- **Data listing**
══════

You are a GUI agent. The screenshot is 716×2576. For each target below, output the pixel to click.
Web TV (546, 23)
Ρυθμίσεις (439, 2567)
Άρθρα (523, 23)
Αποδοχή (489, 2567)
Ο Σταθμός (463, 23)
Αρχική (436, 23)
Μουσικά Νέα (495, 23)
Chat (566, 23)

══════

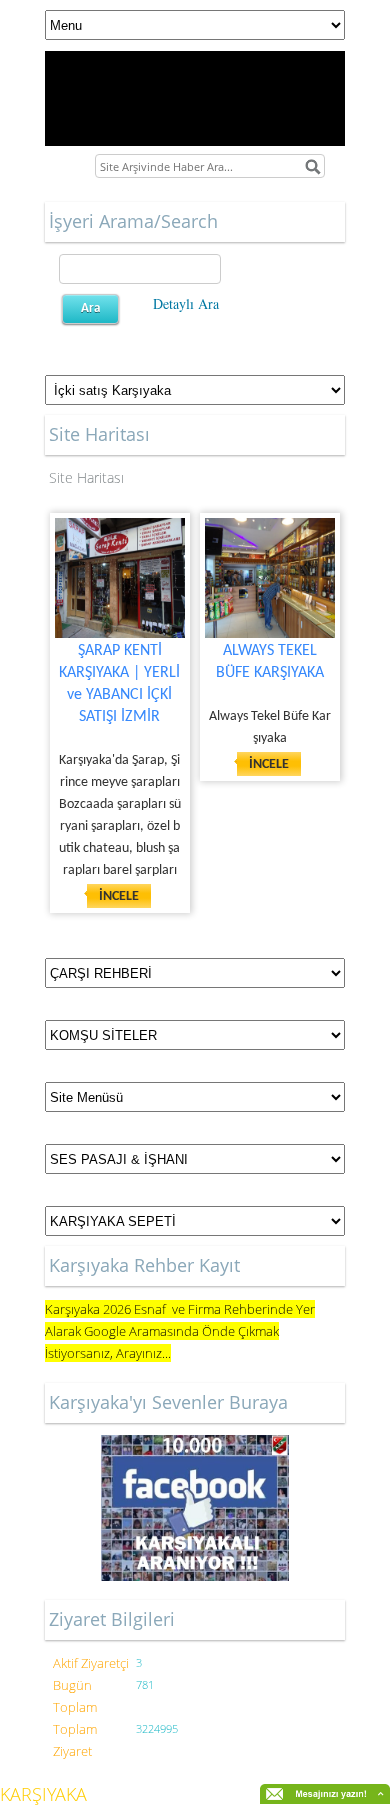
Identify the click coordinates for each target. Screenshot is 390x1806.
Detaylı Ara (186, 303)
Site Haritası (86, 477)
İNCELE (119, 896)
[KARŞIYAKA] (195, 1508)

══════

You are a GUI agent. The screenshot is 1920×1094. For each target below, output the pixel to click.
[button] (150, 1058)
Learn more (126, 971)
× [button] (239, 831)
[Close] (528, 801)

══════

- **Problem to solve**
Would you print exactly, and only, the lines of the data above from the line with "You are a GUI agent. The screenshot is 716×2576." through the line with "Chat (566, 23)", inclusive?

- **Finished task**
You are a GUI agent. The screenshot is 716×2576. For each target below, output the pixel to click.
Web TV (546, 23)
Ρυθμίσεις (439, 2567)
Άρθρα (523, 23)
Αποδοχή (489, 2567)
Ο Σταθμός (463, 23)
Αρχική (436, 23)
Μουσικά Νέα (495, 23)
Chat (566, 23)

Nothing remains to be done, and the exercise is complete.